Un espacio monumental

El arquitecto segoviano Antonio Herrero ha estudiado la transformación urbana en torno al Acueducto entre 1906 y 1970

Su TFG le valió el reconocimiento del Tribunal de la Escuela de Arquitectura de Madrid. / EL ADELANTADO
Su TFG le valió el reconocimiento del Tribunal de la Escuela de Arquitectura de Madrid. / EL ADELANTADO

Vivió en Segovia toda su vida, hasta que hace cinco años cambió las vistas de uno de los castillos medievales más característicos de España por la puerta de Alcalá. Con apenas 24 años, el arquitecto Antonio Herrero ya conoce todos los entresijos del principal atractivo de la que es su ciudad de referencia: el Acueducto. “No hay otro acueducto de esta envergadura y con este grado de conservación en el mundo”, asegura con orgullo.

‘Un espacio monumental. La transformación urbana en torno al Acueducto de Segovia (1906-1970)’. Así se titula el Trabajo de Fin de Grado (TFG) que le ha valido una matrícula de honor y el reconocimiento por parte del Tribunal de la Escuela de Arquitectura de Madrid “a un trabajo arduo de seis meses”, y mejor aún, el orgullo de su familia.

Inspirado por las fotografías históricas que había visto del monumento romano y los cambios “tan impactantes” que tuvo su entorno, no dudó en basar el trabajo más importante de su carrera universitaria en una ciudad de la que admira “la construcción tradicional y cómo la luz siempre se refleja sobre los tonos ocres”, asevera con emoción Herrero. Y es que Segovia te va sorprendiendo a cada paso.

En su TFG aborda la transformación urbana que hubo en torno al Acueducto de Segovia. La conclusión más sorprendente que sacó de su investigación es que “algunas de las directrices que componen el espacio urbano actual ya se aprecian en los primeros proyectos de principios del siglo XX”, afirma. Las construcciones de alrededor han ido cambiando, pero la espectacularidad de este monumento no ha variado a lo largo de su historia.
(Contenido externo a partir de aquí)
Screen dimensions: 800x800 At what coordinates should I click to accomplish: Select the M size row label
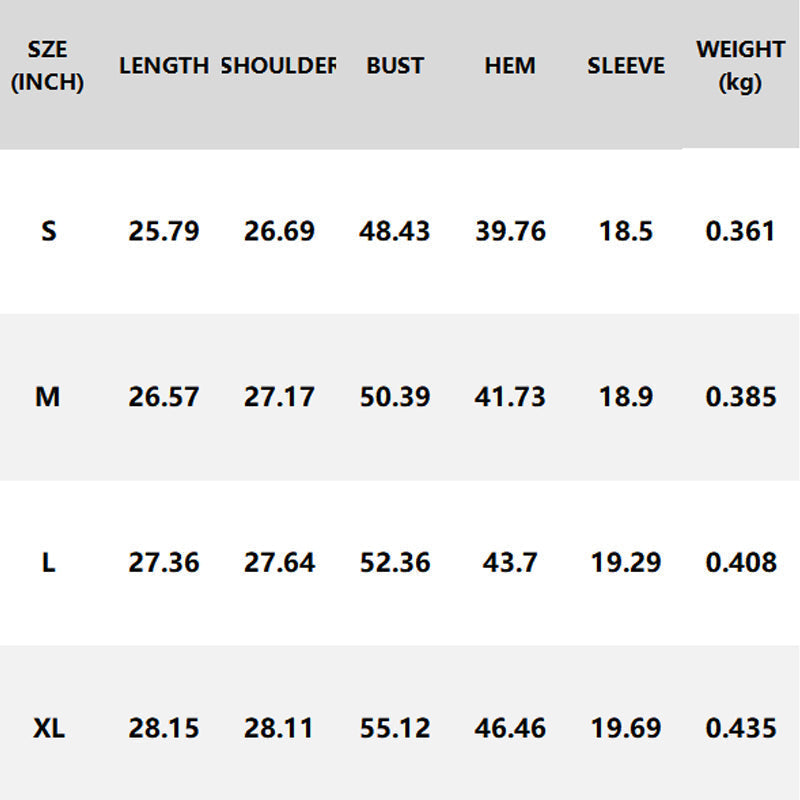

Con la arquitectura nórdica como referencia y con Alvar Aalto como espejo en el que mirarse, sueña con desarrollar uno de sus proyectos en Segovia. “Uno de los anhelos de todo arquitecto es poder trabajar en el sitio que mejor conoce y qué mejor ciudad que esta”. No obstante, ahora su formación y evolución como arquitecto hace que la vea con otros ojos y la entienda de una forma diferente.

En la actualidad, forma parte del estudio HXR Arquitectos de Madrid, pero reconoce que “echa de menos la pequeña escala de Segovia, la cercanía del trato y de la gente”. Es de esperar; son muchas las posibilidades que ofrece una ciudad tan particular.